> **Work required**:
Search the records below for the line containing "Screen dimensions: 857x482". Output that line and all later lines exactly; output nothing else.

> **Exercise materials**:
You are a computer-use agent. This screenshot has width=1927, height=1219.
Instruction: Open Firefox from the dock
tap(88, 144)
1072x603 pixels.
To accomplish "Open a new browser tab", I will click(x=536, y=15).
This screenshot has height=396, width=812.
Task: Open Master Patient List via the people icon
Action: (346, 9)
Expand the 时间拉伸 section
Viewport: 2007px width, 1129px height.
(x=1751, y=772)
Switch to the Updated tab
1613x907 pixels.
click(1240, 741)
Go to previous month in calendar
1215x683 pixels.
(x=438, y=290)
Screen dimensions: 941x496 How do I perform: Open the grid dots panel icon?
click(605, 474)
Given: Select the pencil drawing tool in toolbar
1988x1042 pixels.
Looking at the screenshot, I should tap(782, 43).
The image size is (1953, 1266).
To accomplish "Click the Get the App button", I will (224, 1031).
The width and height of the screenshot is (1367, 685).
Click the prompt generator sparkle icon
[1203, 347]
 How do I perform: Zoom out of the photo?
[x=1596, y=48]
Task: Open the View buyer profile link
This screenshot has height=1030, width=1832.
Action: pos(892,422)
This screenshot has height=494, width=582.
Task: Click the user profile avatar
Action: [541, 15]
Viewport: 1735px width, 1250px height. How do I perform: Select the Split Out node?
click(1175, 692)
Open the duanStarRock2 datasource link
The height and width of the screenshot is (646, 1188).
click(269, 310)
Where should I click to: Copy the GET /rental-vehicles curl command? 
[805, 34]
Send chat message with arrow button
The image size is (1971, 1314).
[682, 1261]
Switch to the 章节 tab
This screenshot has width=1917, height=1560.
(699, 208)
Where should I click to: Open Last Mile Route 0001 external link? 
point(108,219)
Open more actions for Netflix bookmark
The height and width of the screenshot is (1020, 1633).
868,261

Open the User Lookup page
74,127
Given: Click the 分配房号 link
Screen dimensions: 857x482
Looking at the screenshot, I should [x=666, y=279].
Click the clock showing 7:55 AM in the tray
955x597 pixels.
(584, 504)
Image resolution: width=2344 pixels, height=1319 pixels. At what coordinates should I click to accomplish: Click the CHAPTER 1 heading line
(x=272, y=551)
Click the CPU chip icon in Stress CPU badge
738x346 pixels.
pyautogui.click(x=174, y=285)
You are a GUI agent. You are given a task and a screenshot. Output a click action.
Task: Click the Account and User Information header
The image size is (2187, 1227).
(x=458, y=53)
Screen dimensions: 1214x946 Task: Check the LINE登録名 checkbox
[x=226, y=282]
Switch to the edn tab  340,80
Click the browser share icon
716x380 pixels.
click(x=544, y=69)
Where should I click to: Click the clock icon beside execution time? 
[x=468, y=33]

> **Response to this task**:
Screen dimensions: 857x482
Looking at the screenshot, I should [x=666, y=279].
Click the clock showing 7:55 AM in the tray
955x597 pixels.
(584, 504)
Image resolution: width=2344 pixels, height=1319 pixels. At what coordinates should I click to accomplish: Click the CHAPTER 1 heading line
(x=272, y=551)
Click the CPU chip icon in Stress CPU badge
738x346 pixels.
pyautogui.click(x=174, y=285)
You are a GUI agent. You are given a task and a screenshot. Output a click action.
Task: Click the Account and User Information header
The image size is (2187, 1227).
(x=458, y=53)
Screen dimensions: 1214x946 Task: Check the LINE登録名 checkbox
[x=226, y=282]
Switch to the edn tab  340,80
Click the browser share icon
716x380 pixels.
click(x=544, y=69)
Where should I click to: Click the clock icon beside execution time? 
[x=468, y=33]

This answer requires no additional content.